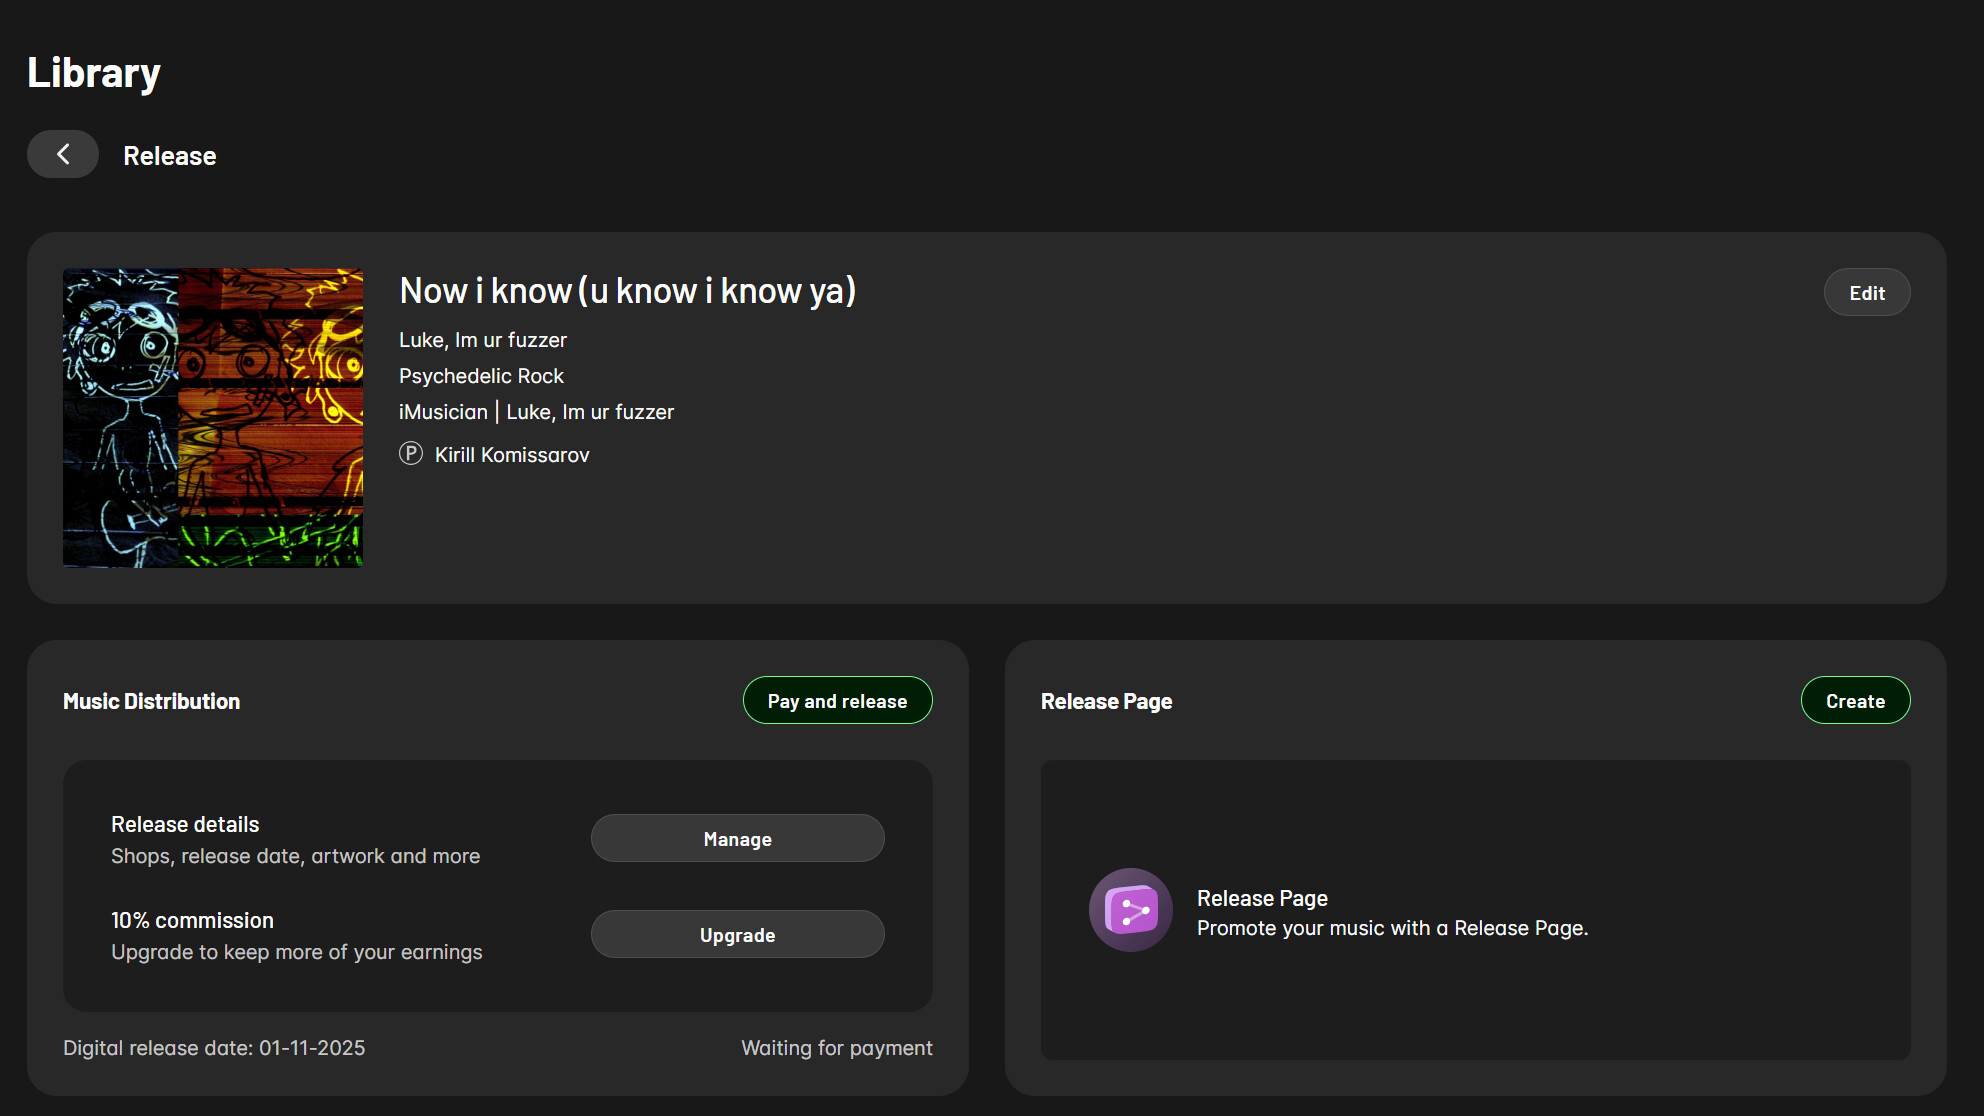Open Manage for release details
This screenshot has width=1984, height=1116.
click(x=737, y=839)
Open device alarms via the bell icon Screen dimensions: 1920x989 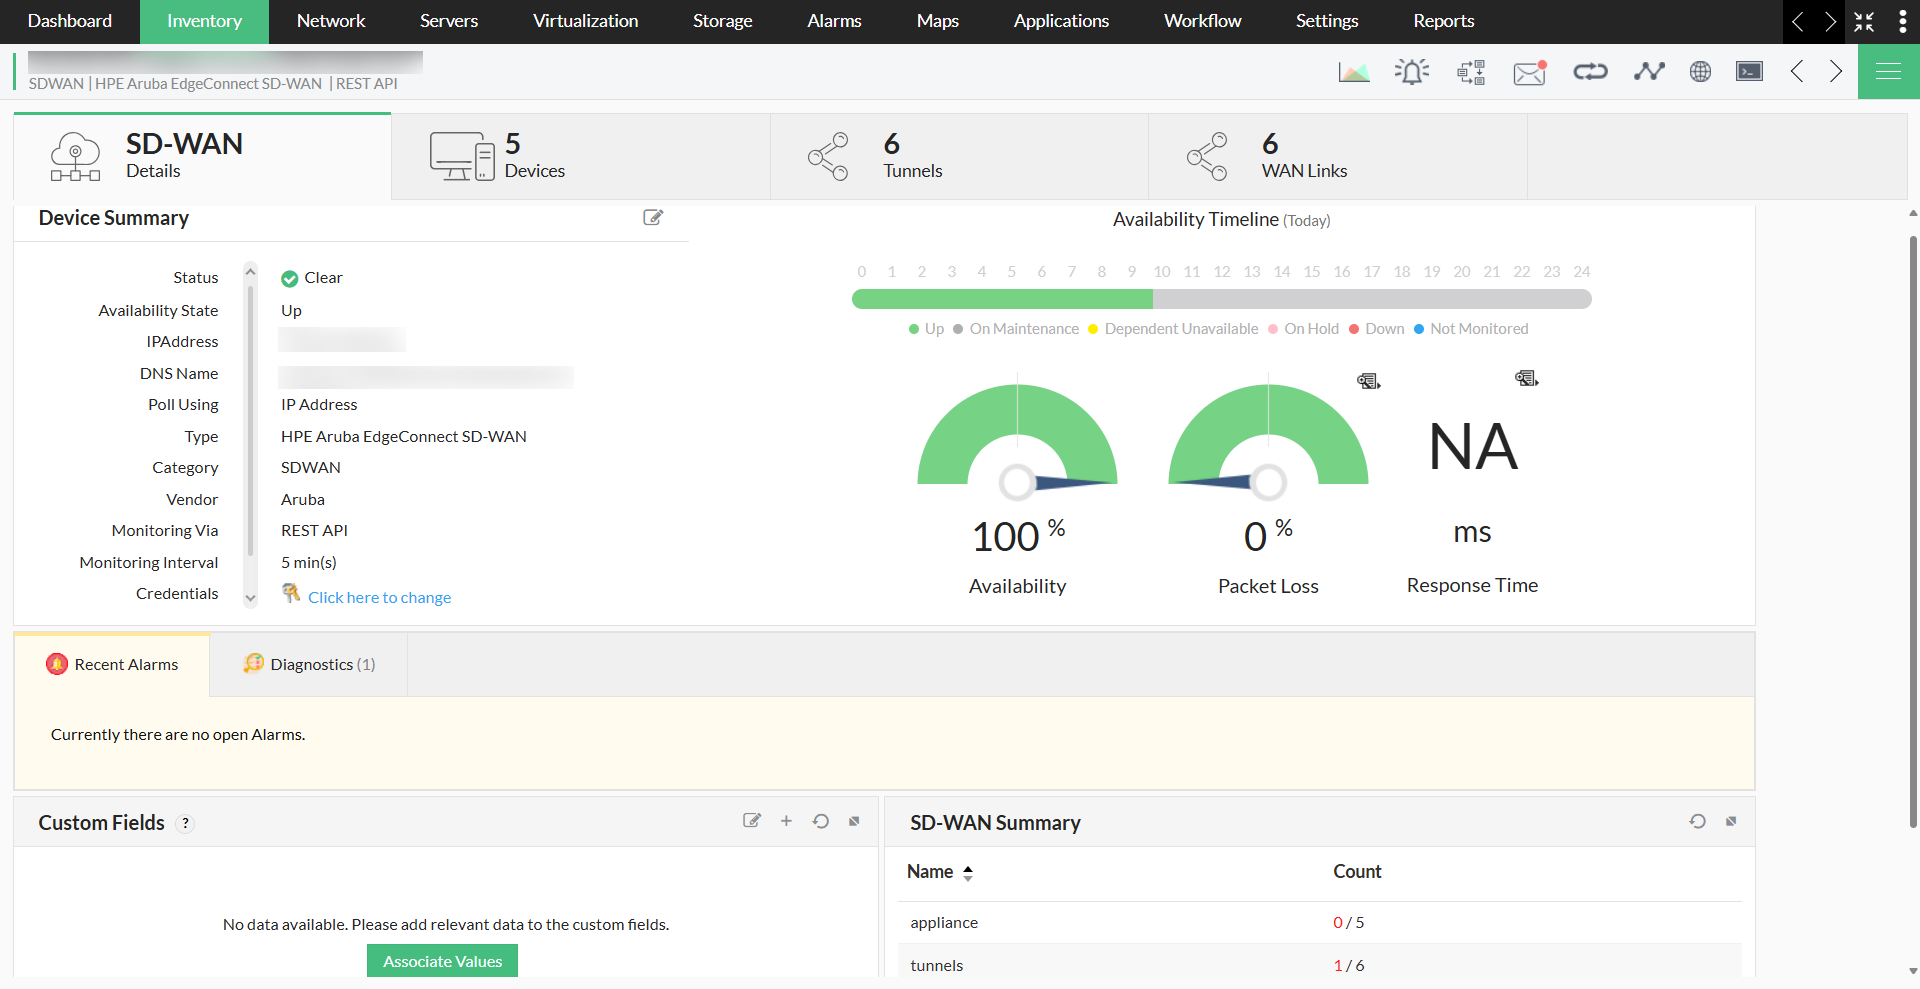coord(1411,71)
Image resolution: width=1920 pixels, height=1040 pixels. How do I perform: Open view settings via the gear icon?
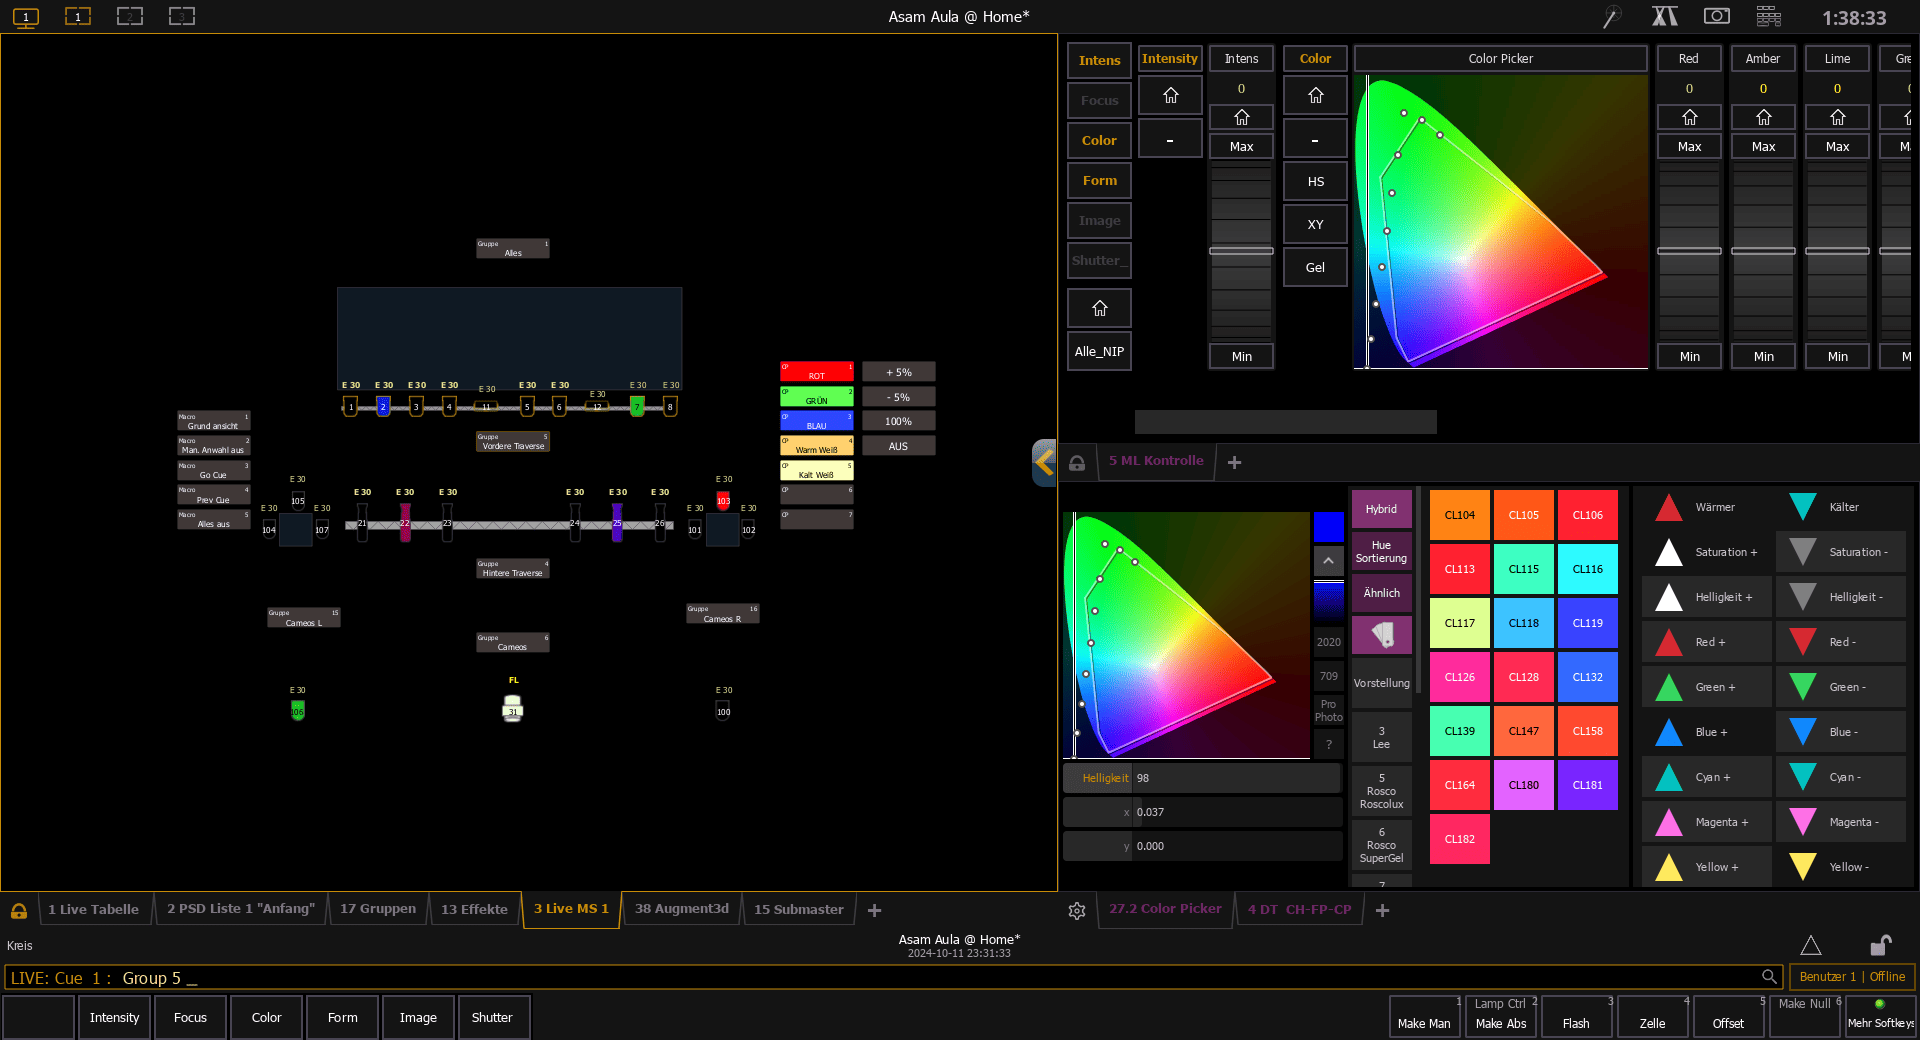pos(1077,911)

- _What the task requires_
Could you return each line, unchanged, from the line containing "Image resolution: width=1920" through the last line of the entries above, leaving out the pictures?

- _Written solution_
Image resolution: width=1920 pixels, height=1040 pixels. How do I perform: Open view settings via the gear icon?
pos(1077,911)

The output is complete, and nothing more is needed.